▶ _Provided entries_
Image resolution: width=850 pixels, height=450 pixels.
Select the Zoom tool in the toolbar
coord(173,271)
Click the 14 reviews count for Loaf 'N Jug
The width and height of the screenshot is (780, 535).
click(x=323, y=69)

▶ _Brief_
Restating the data word for word is the whole task.

▶ _Exercise result_
Image resolution: width=850 pixels, height=450 pixels.
Select the Zoom tool in the toolbar
coord(173,271)
Click the 14 reviews count for Loaf 'N Jug
The width and height of the screenshot is (780, 535).
click(x=323, y=69)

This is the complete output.